So, I did a revenge task, but I must have been too conflicted...I didn't feel bad about it...and I have no intention or desire to get back together with person (ex-boyfriend.) Maybe the situation was too close to the truth, though I hadn't intended it to be, just pushing out the kernal of truth, though in retrospect, not far enough. When I had thought it was about someone else, she mentioned it should destroy the chances of something they really wanted, and I thought that's what I was doing: it was something he would want. Now my question is: How imaginary is imaginary?
My mess this morning involved a separated ganache. I looked online and the first answer involved precise temperatures and candy thermometers, ahhh, that wasn't gonna happen. At the very bottom was the tip "add a tablespoon of cold cream" which I did 2x, but it was helped mostly by sitting there and letting the cocoa butter solidify, then voila, it recombined. Maybe I'll take the rest to a party, can't remember how long it's good for.

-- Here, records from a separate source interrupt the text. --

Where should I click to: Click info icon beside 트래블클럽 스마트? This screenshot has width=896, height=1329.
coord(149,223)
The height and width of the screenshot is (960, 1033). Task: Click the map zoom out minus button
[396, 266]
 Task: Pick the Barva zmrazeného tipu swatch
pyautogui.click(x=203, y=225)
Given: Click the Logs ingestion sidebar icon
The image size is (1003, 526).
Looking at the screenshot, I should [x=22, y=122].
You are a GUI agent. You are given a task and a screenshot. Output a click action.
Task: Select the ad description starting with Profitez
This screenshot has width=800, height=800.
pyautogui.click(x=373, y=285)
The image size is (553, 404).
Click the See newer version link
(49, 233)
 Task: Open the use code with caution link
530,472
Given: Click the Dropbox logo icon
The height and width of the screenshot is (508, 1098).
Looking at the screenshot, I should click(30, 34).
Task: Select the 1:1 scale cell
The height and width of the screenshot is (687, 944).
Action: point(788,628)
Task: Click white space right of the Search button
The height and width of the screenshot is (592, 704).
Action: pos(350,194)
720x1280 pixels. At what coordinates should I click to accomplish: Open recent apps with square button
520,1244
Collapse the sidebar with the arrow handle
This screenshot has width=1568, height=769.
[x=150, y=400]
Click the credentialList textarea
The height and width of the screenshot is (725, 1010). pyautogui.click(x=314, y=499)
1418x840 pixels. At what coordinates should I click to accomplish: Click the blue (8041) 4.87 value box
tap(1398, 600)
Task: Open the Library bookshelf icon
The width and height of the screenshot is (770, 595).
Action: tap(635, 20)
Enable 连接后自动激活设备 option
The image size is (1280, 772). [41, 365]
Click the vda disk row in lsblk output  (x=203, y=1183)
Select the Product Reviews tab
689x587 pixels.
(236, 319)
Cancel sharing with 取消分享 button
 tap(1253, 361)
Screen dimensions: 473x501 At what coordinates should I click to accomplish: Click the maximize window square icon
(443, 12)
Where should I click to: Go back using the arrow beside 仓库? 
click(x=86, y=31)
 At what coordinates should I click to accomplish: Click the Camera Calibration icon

Gonna try to read the script mechanically and write it out once before falling asleep. Very close to falling asleep. We weren't all that physical tonight, though perhaps waking up at 4 am has something to do with it.
The nice thing about being this exhausted (mentally as well as physically and emotionally) is that a lot of the things I cared about earlier in the day no longer matter to me. They are what they are, and I might as well see them as such and not how I want them to be. I'm an outer planet, I receive the sun's warmth but I'm not in the inner circle. Not sure if that's good or bad, though I imagine it would depend on who's perspective: from mine, it's probably a good thing.